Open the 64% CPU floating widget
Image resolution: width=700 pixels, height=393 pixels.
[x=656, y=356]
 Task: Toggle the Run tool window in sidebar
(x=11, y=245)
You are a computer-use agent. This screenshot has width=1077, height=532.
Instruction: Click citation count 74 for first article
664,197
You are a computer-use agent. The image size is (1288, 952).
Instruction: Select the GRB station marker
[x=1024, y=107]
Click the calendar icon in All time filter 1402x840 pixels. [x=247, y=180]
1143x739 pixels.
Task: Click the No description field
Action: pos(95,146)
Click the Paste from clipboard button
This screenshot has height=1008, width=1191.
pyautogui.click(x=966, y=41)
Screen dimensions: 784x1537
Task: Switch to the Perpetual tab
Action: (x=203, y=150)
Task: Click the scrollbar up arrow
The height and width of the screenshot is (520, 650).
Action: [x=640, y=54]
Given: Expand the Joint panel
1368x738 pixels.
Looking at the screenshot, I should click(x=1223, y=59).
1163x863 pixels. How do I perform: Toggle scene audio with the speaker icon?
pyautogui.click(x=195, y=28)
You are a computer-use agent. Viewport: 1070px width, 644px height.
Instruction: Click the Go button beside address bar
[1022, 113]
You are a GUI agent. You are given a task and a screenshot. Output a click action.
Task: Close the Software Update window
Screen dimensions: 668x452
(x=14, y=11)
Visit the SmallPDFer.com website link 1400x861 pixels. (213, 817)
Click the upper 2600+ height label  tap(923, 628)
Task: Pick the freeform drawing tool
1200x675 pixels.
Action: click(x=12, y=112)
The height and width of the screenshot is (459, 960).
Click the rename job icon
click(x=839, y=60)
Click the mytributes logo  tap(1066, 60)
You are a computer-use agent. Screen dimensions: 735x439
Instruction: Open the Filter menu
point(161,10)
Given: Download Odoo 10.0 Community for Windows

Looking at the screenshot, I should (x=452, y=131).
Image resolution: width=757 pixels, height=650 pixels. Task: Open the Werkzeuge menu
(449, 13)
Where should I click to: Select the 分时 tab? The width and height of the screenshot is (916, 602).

Task objective:
Lines in the records that hold the word "computer" are to be counted; give only the total.

Output for this exercise:
4